Thursday, March 17, 2005

Join the Can-Smashing Robot Society

It's pledge drive time again. The costs of running this free blog are astronomical, and we couldn't do it without reader support. For a limited time only, the first 25 donors will receive membership in the Can-Smashing Robot Society upon receipt of the cash. Donors will also be required to recite and sign the 10-Point Can-Smashing Robot Society Mission Statement. Donors will receive a chipped coffee cup depicting the face of Saddam Hussein with a target painted over it, bearing the legend "So Damn Insane." They will also receive a mint-condition 1998 penny and a book on tape featuring the whimsical musings of funnyman Paul Reiser. To donate, send $600 to Conrad Bain, c/o TV's "Diff'rent Strokes," attn: Can-Smashing Robot.

Mission Statement
1. I promise to reject the fetishization of nostalgia. (i.e., "Gary, Indiana was so much better 10 years ago. You should have seen it then. The murder rate was even higher.")
2. I will do my best to destroy non-aesthetic repetition and uphold aesthetic repetition.
3. As far as I am concerned, David Lee Roth is the only singer in Van Halen.
4. I just don't understand the longevity and appeal of the television shows "Friends," "Will & Grace," "MASH," and "Mad TV."
5. All paid work is degrading.
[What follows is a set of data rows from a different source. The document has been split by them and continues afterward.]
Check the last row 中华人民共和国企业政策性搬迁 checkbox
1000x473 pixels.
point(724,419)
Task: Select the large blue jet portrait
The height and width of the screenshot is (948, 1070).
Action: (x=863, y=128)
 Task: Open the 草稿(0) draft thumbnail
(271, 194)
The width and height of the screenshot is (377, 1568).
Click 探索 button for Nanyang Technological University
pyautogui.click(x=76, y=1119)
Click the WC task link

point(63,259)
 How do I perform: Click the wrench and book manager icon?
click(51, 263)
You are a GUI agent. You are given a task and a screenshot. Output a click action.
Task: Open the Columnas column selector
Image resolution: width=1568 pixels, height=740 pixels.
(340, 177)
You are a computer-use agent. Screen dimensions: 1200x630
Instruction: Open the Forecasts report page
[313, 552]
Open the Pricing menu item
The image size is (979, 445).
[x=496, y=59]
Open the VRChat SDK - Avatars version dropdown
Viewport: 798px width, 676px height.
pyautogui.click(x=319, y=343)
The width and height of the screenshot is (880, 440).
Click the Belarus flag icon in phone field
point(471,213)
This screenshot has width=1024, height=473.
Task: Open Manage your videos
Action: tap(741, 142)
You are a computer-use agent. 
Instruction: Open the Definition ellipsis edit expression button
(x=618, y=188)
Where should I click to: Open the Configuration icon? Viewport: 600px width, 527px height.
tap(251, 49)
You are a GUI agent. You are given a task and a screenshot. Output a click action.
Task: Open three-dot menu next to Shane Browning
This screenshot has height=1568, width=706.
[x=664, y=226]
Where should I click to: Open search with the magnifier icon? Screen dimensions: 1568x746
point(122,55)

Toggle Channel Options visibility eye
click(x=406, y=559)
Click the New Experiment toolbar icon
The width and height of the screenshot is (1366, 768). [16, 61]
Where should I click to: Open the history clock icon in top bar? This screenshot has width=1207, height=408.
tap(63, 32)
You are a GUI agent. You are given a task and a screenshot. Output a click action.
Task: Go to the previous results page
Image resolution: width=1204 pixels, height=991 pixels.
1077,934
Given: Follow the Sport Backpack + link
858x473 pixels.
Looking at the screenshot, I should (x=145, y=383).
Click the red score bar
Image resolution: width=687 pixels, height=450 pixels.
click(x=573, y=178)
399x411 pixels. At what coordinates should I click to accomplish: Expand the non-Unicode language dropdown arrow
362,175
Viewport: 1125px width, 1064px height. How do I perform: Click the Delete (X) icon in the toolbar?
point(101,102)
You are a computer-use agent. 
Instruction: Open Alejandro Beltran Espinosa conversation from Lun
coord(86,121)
I will avoid it as much as I can and change jobs regularly.
6. Guided By Voices is not only the greatest band in the history of rock, but also the most ideal.
7. Mexican food is life.
8. In my darker moments, I sometimes feel that everything I enjoy is unworthy, with the exception of Black Sabbath.
9. I declare war on all other blogs, and the written word itself.
10. Though they will one day enslave us and use our ejaculates to power a complex system of windmills, robots are fantastic.